### O QUE FAZER
Segundo o trecho sobre o episódio do Oscar, por que Carô Rennó não tem pelos no corpo? Responda em uma a três frases.

### TRECHO DO DOCUMENTO
A cantora, bancária e modelo ocasional Carô Rennó tem a chamada alopecia universalis, condição genética que impede o crescimento de qualquer tipo de pelo no corpo. O “Elas no Tapete Vermelho” convidou a mineira de 38 anos a comentar o episódio que tomou conta das redes sociais desde a noite de domingo, durante a cerimônia do Oscar, quando Will Smith deu um tapa no apresentador Chris Rock.
A atitude de Smith, ganhador do Oscar de Melhor Ator, pelo seu papel no filme “King Richard. Criando Campeãs”, surpreendeu a todos da plateia e à audiência mundial. O ato aconteceu após o comediante comparar sua mulher, Jada Pinkett-Smith, à personagem vivida por Demi Moore, no filme “Até o Limite da Honra” (1997), que aparecia com os cabelos raspados. Jada está careca por conta de alopecia e surgiu no tapete vermelho da premiação com um lindo vestido verde, amplo, assinado por Jean Paul Gautier.

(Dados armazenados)
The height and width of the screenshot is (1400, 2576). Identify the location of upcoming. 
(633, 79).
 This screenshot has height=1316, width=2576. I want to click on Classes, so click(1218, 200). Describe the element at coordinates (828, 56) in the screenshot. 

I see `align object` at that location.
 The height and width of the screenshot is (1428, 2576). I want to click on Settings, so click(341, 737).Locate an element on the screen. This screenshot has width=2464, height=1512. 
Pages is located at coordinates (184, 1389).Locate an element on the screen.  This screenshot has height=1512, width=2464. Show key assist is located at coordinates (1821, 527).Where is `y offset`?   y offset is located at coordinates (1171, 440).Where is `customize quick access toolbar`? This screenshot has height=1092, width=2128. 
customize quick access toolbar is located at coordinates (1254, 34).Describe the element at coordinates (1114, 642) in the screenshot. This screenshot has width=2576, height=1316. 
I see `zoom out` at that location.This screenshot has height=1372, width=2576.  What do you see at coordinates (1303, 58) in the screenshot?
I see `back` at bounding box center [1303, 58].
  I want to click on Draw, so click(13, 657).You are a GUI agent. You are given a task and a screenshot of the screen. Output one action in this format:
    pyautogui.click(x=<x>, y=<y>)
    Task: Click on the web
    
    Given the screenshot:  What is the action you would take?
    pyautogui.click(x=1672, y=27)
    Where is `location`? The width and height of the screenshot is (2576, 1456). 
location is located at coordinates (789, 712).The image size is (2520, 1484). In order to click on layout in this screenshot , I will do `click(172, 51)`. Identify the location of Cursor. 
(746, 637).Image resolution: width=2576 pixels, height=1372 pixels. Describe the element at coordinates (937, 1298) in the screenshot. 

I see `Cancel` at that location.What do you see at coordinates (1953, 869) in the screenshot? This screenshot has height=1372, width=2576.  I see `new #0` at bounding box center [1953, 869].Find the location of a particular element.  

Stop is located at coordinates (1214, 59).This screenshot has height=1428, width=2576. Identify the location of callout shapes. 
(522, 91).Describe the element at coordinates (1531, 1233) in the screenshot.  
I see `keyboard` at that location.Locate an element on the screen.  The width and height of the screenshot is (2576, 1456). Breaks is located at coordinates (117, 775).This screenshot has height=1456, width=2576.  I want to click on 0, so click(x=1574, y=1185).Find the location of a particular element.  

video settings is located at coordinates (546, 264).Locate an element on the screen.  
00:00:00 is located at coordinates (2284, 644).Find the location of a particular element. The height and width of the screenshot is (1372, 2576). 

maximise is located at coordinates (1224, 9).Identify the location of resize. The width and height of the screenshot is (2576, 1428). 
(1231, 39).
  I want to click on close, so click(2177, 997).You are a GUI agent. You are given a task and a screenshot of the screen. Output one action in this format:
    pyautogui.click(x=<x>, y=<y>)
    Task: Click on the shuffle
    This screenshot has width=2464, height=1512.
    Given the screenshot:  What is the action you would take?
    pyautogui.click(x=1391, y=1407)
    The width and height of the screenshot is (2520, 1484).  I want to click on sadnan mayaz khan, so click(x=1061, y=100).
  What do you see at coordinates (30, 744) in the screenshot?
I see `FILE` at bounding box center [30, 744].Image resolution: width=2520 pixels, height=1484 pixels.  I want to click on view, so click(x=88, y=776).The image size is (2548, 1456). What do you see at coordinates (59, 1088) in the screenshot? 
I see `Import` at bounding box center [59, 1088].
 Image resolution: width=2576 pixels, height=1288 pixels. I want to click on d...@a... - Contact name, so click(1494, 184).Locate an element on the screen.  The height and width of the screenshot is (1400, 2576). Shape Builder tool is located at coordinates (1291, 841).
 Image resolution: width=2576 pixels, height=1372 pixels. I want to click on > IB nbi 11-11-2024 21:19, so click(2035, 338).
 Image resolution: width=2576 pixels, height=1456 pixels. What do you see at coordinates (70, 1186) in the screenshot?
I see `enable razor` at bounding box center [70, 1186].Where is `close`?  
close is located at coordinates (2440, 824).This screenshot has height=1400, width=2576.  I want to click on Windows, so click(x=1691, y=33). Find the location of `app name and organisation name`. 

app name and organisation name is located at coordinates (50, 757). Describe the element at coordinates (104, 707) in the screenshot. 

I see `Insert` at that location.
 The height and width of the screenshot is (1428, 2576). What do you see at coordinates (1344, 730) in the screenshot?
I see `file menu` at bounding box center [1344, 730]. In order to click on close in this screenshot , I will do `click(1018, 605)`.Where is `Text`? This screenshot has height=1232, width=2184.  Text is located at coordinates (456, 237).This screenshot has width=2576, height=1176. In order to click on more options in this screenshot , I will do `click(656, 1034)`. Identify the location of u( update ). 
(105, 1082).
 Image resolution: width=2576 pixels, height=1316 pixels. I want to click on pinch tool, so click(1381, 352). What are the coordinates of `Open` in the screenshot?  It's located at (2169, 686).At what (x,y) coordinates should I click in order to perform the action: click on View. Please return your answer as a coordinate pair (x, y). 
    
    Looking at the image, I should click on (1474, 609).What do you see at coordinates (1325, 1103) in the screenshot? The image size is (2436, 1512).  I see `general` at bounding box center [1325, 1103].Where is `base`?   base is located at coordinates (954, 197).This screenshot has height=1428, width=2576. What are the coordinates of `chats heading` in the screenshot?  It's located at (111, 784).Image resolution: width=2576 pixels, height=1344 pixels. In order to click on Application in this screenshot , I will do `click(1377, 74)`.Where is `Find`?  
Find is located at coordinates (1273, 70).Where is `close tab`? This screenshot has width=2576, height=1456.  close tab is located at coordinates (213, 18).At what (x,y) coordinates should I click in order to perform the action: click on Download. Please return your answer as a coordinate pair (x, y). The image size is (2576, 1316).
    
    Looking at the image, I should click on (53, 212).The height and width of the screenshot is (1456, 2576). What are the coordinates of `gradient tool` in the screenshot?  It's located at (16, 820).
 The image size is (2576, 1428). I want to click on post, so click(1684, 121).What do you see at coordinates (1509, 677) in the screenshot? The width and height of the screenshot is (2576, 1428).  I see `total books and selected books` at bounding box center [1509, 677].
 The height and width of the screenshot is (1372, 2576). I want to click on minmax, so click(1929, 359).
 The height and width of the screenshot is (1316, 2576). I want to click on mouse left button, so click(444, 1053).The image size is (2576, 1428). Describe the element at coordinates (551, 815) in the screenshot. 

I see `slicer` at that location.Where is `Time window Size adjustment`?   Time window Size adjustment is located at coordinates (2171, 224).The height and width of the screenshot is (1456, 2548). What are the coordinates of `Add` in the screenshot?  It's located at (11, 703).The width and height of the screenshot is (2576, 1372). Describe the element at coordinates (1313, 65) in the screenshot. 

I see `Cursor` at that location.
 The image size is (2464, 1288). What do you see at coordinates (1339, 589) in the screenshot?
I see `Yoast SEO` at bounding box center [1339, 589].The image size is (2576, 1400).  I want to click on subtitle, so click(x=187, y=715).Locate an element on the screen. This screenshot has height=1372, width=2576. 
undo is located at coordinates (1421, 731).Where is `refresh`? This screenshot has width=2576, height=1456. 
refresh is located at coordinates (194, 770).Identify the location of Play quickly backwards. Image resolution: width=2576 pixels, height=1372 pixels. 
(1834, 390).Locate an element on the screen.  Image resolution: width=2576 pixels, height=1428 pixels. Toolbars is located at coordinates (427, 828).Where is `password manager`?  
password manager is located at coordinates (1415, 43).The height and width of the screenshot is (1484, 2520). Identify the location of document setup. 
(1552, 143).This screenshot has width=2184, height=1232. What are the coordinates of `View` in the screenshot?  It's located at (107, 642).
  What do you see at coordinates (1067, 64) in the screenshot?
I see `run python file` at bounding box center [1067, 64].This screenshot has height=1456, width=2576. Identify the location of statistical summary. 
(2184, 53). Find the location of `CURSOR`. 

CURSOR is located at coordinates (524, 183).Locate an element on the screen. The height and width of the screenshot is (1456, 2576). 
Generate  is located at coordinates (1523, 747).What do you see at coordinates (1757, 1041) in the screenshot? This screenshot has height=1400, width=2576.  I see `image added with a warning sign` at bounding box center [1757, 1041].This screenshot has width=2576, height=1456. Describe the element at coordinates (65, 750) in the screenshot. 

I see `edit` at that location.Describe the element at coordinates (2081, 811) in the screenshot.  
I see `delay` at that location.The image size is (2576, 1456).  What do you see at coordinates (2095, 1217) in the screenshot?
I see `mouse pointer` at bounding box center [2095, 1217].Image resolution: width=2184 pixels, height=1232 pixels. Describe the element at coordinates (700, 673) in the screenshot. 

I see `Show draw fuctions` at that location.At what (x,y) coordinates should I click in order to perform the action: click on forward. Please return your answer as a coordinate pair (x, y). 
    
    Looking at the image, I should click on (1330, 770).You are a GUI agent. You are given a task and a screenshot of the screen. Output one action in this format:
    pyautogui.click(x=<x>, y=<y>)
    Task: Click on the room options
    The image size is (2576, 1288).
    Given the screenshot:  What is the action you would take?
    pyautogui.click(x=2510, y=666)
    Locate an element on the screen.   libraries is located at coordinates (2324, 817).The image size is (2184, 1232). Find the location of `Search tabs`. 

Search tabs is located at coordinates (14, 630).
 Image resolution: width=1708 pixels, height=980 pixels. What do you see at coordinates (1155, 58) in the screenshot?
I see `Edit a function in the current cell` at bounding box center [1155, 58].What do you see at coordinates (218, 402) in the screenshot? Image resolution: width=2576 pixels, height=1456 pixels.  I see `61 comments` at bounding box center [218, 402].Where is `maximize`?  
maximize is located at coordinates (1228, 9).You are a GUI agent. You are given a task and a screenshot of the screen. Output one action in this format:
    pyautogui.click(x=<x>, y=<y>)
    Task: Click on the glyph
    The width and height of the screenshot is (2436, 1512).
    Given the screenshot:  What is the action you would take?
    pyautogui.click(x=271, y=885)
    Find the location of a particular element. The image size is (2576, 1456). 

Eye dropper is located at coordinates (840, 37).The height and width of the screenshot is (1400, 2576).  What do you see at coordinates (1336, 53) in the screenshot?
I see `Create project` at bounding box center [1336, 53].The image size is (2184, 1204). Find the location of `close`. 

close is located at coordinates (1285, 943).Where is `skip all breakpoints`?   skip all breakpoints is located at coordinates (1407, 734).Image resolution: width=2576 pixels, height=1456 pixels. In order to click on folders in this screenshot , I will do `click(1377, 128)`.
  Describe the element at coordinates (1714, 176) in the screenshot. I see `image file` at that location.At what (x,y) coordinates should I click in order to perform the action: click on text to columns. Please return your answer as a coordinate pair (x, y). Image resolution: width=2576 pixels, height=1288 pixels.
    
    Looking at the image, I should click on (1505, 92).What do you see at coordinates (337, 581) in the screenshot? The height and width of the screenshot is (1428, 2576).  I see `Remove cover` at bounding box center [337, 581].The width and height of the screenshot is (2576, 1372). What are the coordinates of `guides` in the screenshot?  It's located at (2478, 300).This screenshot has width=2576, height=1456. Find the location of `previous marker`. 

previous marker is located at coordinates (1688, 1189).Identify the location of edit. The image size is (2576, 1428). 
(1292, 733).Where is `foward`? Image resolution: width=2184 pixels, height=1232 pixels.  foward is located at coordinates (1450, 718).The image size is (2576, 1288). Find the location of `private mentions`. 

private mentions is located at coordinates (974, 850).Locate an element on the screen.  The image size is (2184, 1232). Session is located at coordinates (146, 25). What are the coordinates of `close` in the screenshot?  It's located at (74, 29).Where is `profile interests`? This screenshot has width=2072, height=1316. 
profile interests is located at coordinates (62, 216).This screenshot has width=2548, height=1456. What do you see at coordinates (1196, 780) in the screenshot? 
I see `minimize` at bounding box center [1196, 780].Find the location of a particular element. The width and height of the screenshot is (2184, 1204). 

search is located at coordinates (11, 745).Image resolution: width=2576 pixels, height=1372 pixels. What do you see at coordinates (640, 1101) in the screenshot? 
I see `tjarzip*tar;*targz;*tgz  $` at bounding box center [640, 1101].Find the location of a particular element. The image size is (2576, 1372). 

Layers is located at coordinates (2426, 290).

### SOLUÇÃO ABAIXO
Carô Rennó tem alopecia universalis. É uma condição genética que impede o crescimento de qualquer tipo de pelo no corpo.